§ What you need to do
Pick up the article on support vector machines after its last sentence and continue writing it.

§ Reading passage
------------------------------------------------

Support Vector Machines for Classification

What are Support Vector Machines (SVM)?

Support vector machines are remarkable for the unification of geometric theory, elegant mathematics, theoretical guarantees with strong practical use cases.

History

The theory for SVM was developed by Vladimir Vapnik and colleagues at AT&T Bell Laboratories1 in 1963. They are one of the most robust prediction methods as they’re based on statistical learning framework called VC Theory developed by Vapnik and Chervonenkis.

Properties of SVM with soft-margin are examples of empirical risk minimization (ERM) algorithm with hinge loss function. SVMs belong to a natural class of algorithms for statistical inference, which also happens to produce really good predictions.

Inference + Prediction = Data Science. What more can you ask?

Vapnik showing off his ERM framework, taking a jibe on superiority to Bayesian statistics. (ERM formula at top.)

How do they work?

Geometrically, SVM tries to find a linear hyperplane that separates the data into two classes.

Consider the following example where I’m selecting two species of Iris flowers and plotting their sepal width and sepal length. The colour represents the species.

library(tidyverse)
theme_set(ggthemes::theme_clean())

p = iris |> 
   filter(Species != "versicolor") |> 
   ggplot(aes(x = Sepal.Length, y = Sepal.Width, colour = Species)) +
   geom_point()
p

There seems to be a clear separation between the two species. Can we draw a (straight) line that separates them?

p = p +
   geom_segment(aes(x = 4, y = 2, xend = 7, yend = 4.5), colour = 4, lty = 2, alpha = 0.7)
p

Except for one setosa which is misclassified, we got them all right.

However, there are infinitely many other lines possible.

p = p +
   geom_segment(aes(x = 4.4, y = 2, xend = 6.5, yend = 4.5), colour = 5, lty = 2, alpha = 0.7) +
   geom_segment(aes(x = 5, y = 2, xend = 6.5, yend = 4), colour = 6, lty = 2, alpha = 0.7)
p

Any many many more.

Paradox of Choices

Since there are so many choices in deciding the best model, we need to define the problem more rigorously.

------------------------------------------------

§ Entries

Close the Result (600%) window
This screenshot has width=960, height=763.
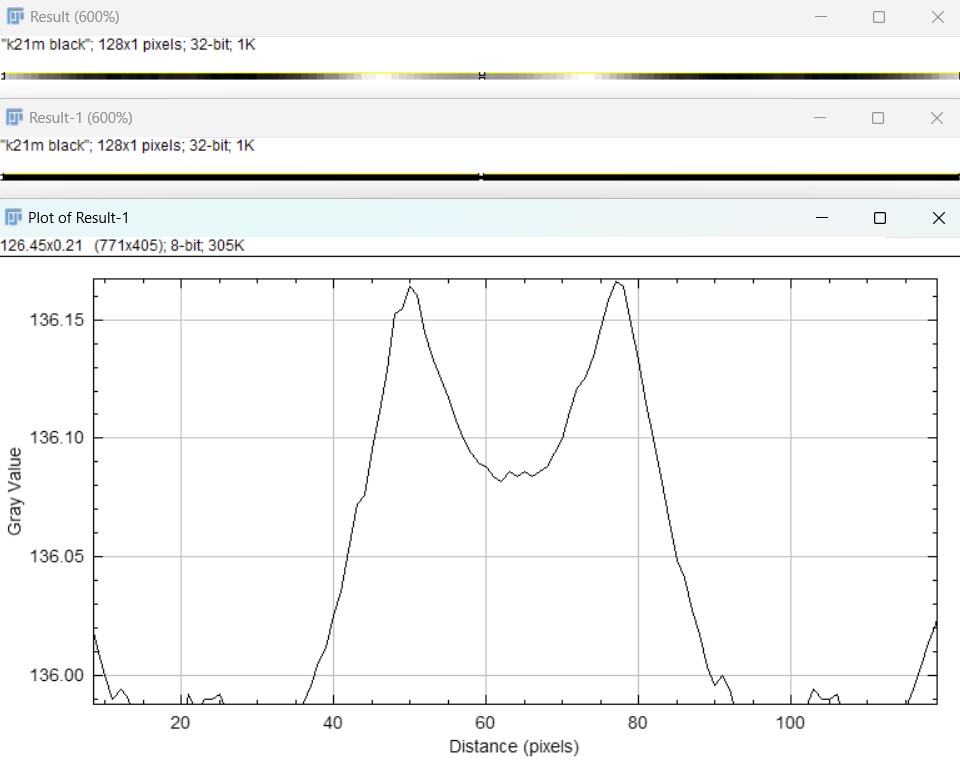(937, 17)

------------------------------------------------

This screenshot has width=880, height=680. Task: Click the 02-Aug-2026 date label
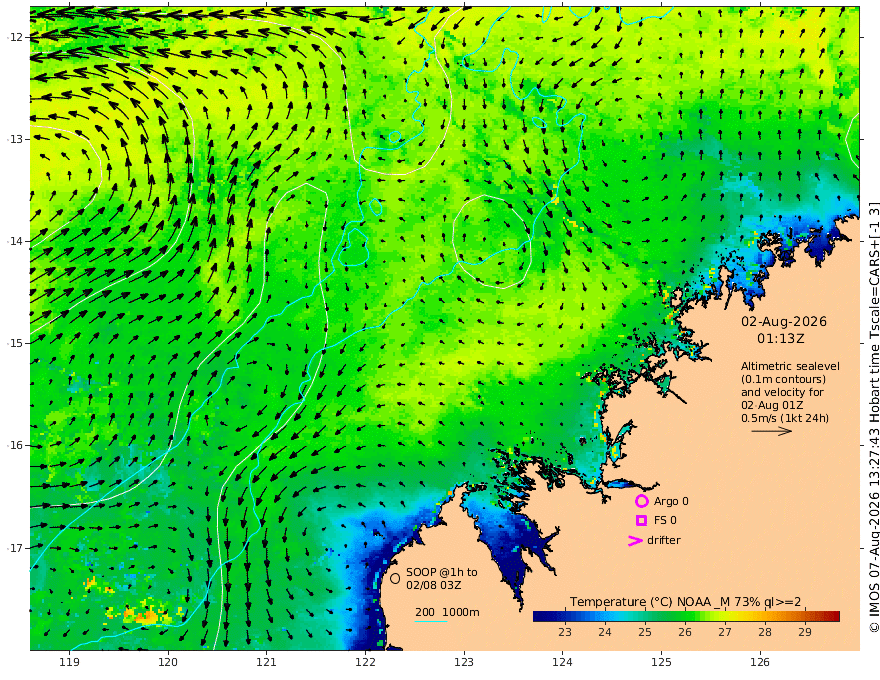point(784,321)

------------------------------------------------

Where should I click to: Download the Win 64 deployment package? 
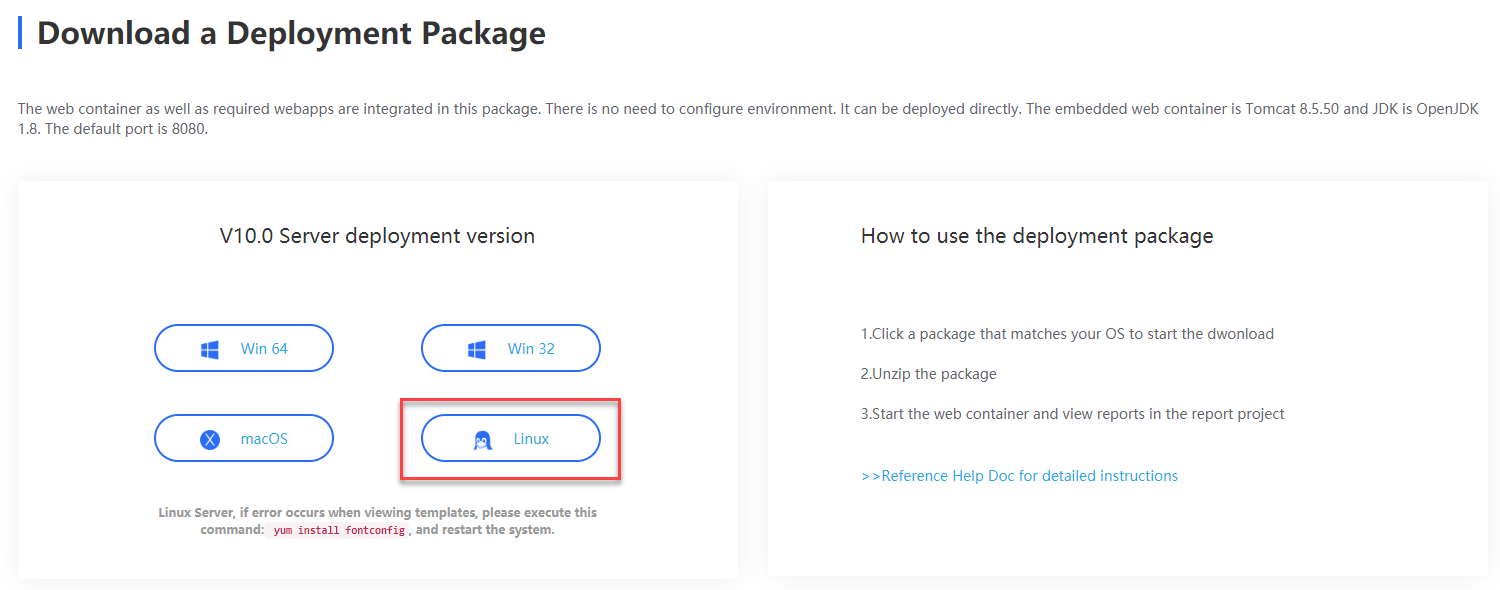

------------------------------------------------

§ Response below
What would be the “best” hyperplane separating the two classes?

One way to visualize this problem is to think how could we maximize the distance between two classes. Therefore, the best partitioning hyperplane would maximize the distance between the two classes.

Think again of the classification problem we have.2

iris |> 
   filter(Species != "versicolor") |>
   filter(Sepal.Length > 5) |> 
   ggplot(aes(x = Sepal.Length, y = Sepal.Width, colour = Species)) +
   geom_point()

What is a good “margin”?

By visual examination, choose between the three options: which one is the best separating hyperplane?

Option A

Option B

Option C

Mathematically…

The middle line of the margin is \(w'x + b = 0\) while the top and bottom lines are \(w'x + b = -1\) and \(w'x + b = 1\).

For any unseen point,

\[ f(x) = \begin{cases} 1 & \text{if} & w'x+b \geq 1 \\ -1 & \text{if} &w'x + b \leq -1 \end{cases} \]

The margin width is \(\frac{2}{||w||^2}\), which has to maximized. This is equivalent to minimizing \(\frac{||w||^2}{2}\), subject to the constraints:

\[ f(x) = \begin{cases} 1 & \text{if} & w'x+b \geq 1 \\ -1 & \text{if} &w'x + b \leq -1 \end{cases} \]

This is a constrained optimization problem that can be solved via many methods (numerical, quadratic optimization, etc.).

What if they’re not separable?

In our dummy example, I removed two points. But that is usually not a good idea. Can you exclude points from your data because they’re hard to classify?3

That’s a blunder for two reasons.

  1. First, we want to build a model that works for all data points — including extreme data points. We will not know if a test point is an extreme point.
  2. Second, how will you decide which points to remove? If you remove all tough cases, why even use SVM? A simple linear regression can do a reasonably good work forecasting some points.

Let’s take a look at a problem when the classes are not perfectly separable.

This one “blue” point is being misclassified. Can we do something about it?

Here come slack variables to rescue…

Slack variables (\(\xi\)) add a “padding” around the margin which vary by observation. For data on the wrong side of margin, the modified objective function’s value is proportional to its distance from the margin.

This is called “soft” margin.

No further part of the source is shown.